Schmid hace cumbre bajo el sol
El suizo se impone en la agónica llegada a Eastern Mountain y accede al liderato del Tour de Omán
En Omán brincaba el calor, alegre y dicharachero. El mercurio bailaba fogoso por encima de los 35 grados, una penitencia y un bochorno para los ciclistas, aplanados por el sol ardiente y el reflejo humeante del asfalto, que elevó aún más la temperatura.
No era un día para andar en bici, pero las competiciones del desierto, que emergen desde el vergel de los petrodólares, dictan las normas.

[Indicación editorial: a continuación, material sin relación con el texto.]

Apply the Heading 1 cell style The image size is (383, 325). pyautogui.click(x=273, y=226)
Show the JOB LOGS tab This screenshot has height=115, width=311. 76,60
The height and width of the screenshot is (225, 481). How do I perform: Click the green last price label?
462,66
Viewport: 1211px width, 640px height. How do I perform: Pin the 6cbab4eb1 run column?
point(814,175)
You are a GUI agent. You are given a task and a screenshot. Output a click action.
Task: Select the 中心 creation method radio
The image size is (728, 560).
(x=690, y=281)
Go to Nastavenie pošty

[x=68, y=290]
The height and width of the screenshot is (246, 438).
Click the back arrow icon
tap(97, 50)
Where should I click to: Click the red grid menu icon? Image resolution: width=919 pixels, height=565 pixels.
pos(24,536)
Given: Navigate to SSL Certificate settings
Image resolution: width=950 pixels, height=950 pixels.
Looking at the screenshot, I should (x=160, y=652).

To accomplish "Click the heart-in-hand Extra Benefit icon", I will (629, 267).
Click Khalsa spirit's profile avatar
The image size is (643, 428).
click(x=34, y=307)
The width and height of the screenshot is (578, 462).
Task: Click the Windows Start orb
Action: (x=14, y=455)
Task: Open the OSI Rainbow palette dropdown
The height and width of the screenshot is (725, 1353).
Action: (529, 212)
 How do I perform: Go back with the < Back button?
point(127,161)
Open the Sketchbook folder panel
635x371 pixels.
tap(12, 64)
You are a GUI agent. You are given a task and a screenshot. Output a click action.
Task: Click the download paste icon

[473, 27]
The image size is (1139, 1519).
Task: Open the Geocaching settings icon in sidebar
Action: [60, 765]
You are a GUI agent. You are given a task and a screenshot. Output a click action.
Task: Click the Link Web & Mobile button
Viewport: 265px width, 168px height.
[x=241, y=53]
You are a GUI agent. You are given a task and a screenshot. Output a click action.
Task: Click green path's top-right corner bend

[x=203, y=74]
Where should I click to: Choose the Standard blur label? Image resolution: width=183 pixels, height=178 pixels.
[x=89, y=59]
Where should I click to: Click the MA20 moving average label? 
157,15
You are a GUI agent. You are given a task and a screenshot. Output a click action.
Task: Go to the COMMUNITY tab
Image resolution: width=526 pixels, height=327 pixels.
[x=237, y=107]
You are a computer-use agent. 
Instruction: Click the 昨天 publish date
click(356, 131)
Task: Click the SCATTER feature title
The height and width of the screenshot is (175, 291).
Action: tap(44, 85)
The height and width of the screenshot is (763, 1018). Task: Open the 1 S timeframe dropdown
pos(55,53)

El calor extremo agarró por la pechera y zarandeó la tercera jornada del Tour de Omán, que aterrizaba sobre un alto, en el que el viento se pavoneaba con ráfagas de poder.
Después del esprint que inauguró la carrera y tras la odisea de Veistroffer, 193 kilómetros en solitario, escapado de principio a fin, la carrera invocaba a los mejores en la azotea de Eastern Mountain, otro paisaje lunar, de paredes calvas, peladas. Rocas que endurecen la vista, que doblegan la esperanza, que recortan la felicidad.
Una subida que creció y se apelmazó por el sofoco, implacable, incandescente el calor. La sensación de agonía impresa en la piel, una corbata de ahogo en el gaznate.
Pulmones de arena y piernas acartonadas en una ascensión de 3,4 km al 8%. Revirada y con la mirada aviesa, Eastern Mountain exigió un esfuerzo considerable porque la asfixia era notable.
El intento de Quintana
El asfalto, de lija, rugoso, estimuló la memoria sensorial de Nairo Quintana, alma de escalador la suya. El colombiano buscó una grieta para desgajar al resto en un final duro. Mauro Schmid, campeón de Suiza, la bandera envolviéndole el pecho, no arrió su determinación. La neutralidad no rige en el ciclismo.
Hijo de las montañas, del país de los Alpes, Schmid, que el viernes se anotó el triunfo en la Clásica de Muscat, esperó su momento.
“Iba bastante adelantado en cabeza y sabía que la parte media de la subida era más llana con viento de cola, así que si atacaba aquí, la meta se haría bastante larga. Sufrí en los últimos 500 metros, pero de alguna manera logré esprintar hasta la meta”, certificó el suizo.
Paciente, su movimiento resultó exacto, justo en hora, para sobrepasar a Quintana, que se diluyó en el final, evaporado por el esfuerzo.
Catapultado Schmid, sin bridas, con Adam Yates lejos de la acción, –cedió más de veinte segundos el inglés víctima de una caída– el suizo se encorajinó en un gran final para someter a Scaroni, a un segundo del suizo, y al noruego Martin Tjøtta.
Después del logro, el suizo se sentó sobre unas piedra mientras esperaba la ceremonia del podio, donde lució al rojo vivo. Al calor del Tour de Omán. Los lunes, al sol. Schmid hace cumbre bajo el sol.